A Developing Trend: Heightened Scrutiny of Private Equity Fund Advisers

by Stinson Leonard Street - Dodd-Frank and the Jobs Act

The Securities and Exchange Commission has recently increased its efforts in examining private equity fund advisers and the fees and expenses such advisers charge to portfolio companies on top of customary management fees. The SEC’s Office of Compliance Inspections and Examinations (OCIE) has implemented the Presence Exam Initiative to familiarize the industry with the increased regulatory oversight to come.

Andrew Bowden, the director of the OCIE, recently provided several insights into the initiative’s findings, emphasizing the substantive issues the SEC finds problematic. Notably, Bowden stated that over half of the private equity fund advisers reviewed thus far have been found in violation of the law or exhibiting material weaknesses in controls with respect to how fees and expenses are handled. In particular, Bowden cites inadequate disclosures and inadequate policies and procedures regarding these fees and expenses as primary deficiencies.

Given the SEC’s continued focus on private equity fund adviser fees and expenses, it is important to consider the areas of observed weakness articulated by Bowden in order to help ensure proper compliance and avoid regulatory action.

Key Issues
Bowden identified certain dynamics and trends in the private equity industry that create the potential for compliance difficulties, including the fact that while the industry has grown rapidly in size and complexity, compliance functions have not developed as quickly.

To promote increased compliance and disclosure, Bowden identified the following areas—based on completed examinations of newly-registered private equity fund advisers—where the OCIE has found the most deficiencies.

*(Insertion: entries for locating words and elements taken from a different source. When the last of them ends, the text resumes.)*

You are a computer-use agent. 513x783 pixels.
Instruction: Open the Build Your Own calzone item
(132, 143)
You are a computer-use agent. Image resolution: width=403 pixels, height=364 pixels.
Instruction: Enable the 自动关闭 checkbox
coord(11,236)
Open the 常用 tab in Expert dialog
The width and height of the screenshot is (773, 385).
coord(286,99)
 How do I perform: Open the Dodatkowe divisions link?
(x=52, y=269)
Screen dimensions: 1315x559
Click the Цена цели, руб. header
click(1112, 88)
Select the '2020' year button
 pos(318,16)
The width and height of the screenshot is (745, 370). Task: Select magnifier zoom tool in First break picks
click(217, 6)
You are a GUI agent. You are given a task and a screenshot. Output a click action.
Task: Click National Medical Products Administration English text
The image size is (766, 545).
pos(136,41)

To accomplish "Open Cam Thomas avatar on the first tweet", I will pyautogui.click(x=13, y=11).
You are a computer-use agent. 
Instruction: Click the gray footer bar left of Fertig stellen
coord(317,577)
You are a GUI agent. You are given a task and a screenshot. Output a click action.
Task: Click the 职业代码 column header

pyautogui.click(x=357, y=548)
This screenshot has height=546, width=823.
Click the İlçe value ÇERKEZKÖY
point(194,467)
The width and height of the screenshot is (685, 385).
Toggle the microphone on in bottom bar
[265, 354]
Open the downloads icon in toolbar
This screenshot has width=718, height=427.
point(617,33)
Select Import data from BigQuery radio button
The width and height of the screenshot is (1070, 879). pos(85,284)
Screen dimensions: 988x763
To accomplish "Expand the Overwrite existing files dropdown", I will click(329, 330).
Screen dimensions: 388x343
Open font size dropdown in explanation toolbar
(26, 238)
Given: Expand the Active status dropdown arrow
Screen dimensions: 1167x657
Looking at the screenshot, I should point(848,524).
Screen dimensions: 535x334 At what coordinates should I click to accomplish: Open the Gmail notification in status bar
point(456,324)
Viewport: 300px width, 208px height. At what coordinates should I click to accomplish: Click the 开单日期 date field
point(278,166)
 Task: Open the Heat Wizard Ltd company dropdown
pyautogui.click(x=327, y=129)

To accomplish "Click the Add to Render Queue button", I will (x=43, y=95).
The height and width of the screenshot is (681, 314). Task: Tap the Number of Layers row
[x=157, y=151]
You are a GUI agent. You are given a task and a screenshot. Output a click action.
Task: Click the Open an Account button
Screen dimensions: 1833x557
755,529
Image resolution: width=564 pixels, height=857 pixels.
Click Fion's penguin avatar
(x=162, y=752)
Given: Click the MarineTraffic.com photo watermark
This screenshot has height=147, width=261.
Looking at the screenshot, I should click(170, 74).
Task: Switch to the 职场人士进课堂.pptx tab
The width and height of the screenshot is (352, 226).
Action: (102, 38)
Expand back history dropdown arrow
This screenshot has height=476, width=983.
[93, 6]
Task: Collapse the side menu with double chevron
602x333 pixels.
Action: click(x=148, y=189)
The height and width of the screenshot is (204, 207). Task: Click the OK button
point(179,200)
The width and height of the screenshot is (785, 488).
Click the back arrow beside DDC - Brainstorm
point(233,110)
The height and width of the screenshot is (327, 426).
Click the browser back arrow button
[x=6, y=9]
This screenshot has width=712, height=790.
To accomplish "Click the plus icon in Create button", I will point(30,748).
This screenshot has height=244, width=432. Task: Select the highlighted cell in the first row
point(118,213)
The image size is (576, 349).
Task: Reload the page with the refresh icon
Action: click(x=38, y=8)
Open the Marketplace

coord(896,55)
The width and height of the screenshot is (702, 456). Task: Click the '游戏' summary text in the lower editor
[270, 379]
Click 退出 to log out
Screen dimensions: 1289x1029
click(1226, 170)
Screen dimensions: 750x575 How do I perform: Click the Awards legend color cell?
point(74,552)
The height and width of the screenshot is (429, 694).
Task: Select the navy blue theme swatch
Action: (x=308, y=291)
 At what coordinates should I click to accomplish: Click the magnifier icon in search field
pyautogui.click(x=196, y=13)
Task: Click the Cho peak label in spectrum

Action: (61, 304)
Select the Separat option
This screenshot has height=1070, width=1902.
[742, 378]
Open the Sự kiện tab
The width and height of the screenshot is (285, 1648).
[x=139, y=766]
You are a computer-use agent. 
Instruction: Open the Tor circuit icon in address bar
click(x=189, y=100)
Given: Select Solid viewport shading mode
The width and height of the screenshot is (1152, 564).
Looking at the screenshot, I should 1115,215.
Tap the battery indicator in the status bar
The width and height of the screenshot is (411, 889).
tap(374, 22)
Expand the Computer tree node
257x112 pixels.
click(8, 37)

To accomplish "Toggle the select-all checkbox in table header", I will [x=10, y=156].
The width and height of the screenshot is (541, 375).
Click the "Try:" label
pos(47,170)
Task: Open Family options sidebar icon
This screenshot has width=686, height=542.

Limited Partnership Agreements
One common violation relates to the fees and expenses provisions in a portfolio company’s limited partnership agreement, which are often broadly worded and do not specify whether certain fees and expenses are borne by the adviser or the company. Particularly, these agreements can make it difficult to determine which fees and expenses are charged to the fund in addition to the adviser’s management fee. Moving forward, the OCIE expects the adviser’s fee and expense structure to be explicitly and carefully stated in the fund’s limited partnership agreement.

Consulting Fees
According to the OCIE, one of the most common problems with adviser fees and expenses relates to consultant and operating partner compensation. Bowden stated that because consultants often appear to be regular employees of the adviser, investors might expect their salaries to be paid out of the adviser’s management fee. However, in practice, consultant salaries are typically paid directly by the fund in addition to the management fee. The OCIE has taken the position that such consulting fee arrangements should be adequately disclosed to investors.

Other Hidden Fees and Expense Shifting
In addition, the OCIE has found violations with respect to “hidden” fees and expenses that have not been fully disclosed to investors. One example is billing for back-office functions such as accounting and legal services, which limited partners may incorrectly assume are included in the adviser’s management fee. Another is charging undisclosed administrative fees and other transaction fees not contemplated by the limited partnership agreement. Monitoring fee arrangements, particularly those that self-renew annually, continue past a fund’s term or include a termination fee, were specifically mentioned as types of problematic hidden fees.

Another concern is fee shifting that occurs during the middle of a fund’s life, when expenses are shifted from the adviser to the fund without disclosure. For instance, individuals who were initially employees of the adviser during fundraising may have been fired and then hired back as outside consultants, thereby shifting their salaries from the adviser’s management fee to the fund as additional expenses.

Valuation and Marketing
Examiners have also focused on valuation methodologies, finding that oftentimes the method used for valuation differs from the one disclosed to investors in the limited partnership agreement. Bowden has stated that the OCIE is not seeking to dispute fund valuations based on minor discrepancies, but is looking for specific valuation tactics (such as frequent changes in valuation methods from period to period or valuations that report returns before fees and expenses) and whether these tactics have been properly disclosed to investors.

The OCIE has identified related problems with certain marketing strategies used by fund advisers. Inflated valuations during fundraising, performance marketing using projections instead of actual valuations and misstatements about the investment team have been cited as the most common deficiencies with respect to marketing.

Recommendations for the Future
The recurring themes from Bowden’s discussion of the initiative and plans for continued SEC presence in the equity fund industry are compliance and disclosure. It is important for private equity fund advisers to review their current compliance procedures, identify any material weaknesses and consult with counsel to develop effective compliance programs that according to Bowden “bring controls and disclosures in line with existing requirements and investor expectations.” Such proactive steps can help fund managers avoid potentially unpleasant and costly SEC investigations.


DISCLAIMER: Because of the generality of this update, the information provided herein may not be applicable in all situations and should not be acted upon without specific legal advice based on particular situations.